WORK TO COMPLETE: Nothing but the lines from the one that contains "How do I perform: Click the Introduction" through the end of the data should be reproduced, and each must match exactly.

[Stored items]
*****

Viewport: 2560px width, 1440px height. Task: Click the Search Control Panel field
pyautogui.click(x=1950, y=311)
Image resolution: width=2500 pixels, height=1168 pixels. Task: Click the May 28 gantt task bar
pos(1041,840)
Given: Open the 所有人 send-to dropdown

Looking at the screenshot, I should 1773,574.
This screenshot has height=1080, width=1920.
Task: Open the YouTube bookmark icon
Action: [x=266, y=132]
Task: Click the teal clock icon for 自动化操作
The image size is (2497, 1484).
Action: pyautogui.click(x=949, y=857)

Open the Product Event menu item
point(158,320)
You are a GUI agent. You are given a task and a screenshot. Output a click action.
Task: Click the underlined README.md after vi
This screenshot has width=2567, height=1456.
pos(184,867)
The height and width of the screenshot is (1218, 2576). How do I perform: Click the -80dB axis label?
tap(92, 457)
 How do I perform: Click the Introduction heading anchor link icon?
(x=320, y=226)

*****

ANSWER:
 How do I perform: Click the Introduction heading anchor link icon?
(x=320, y=226)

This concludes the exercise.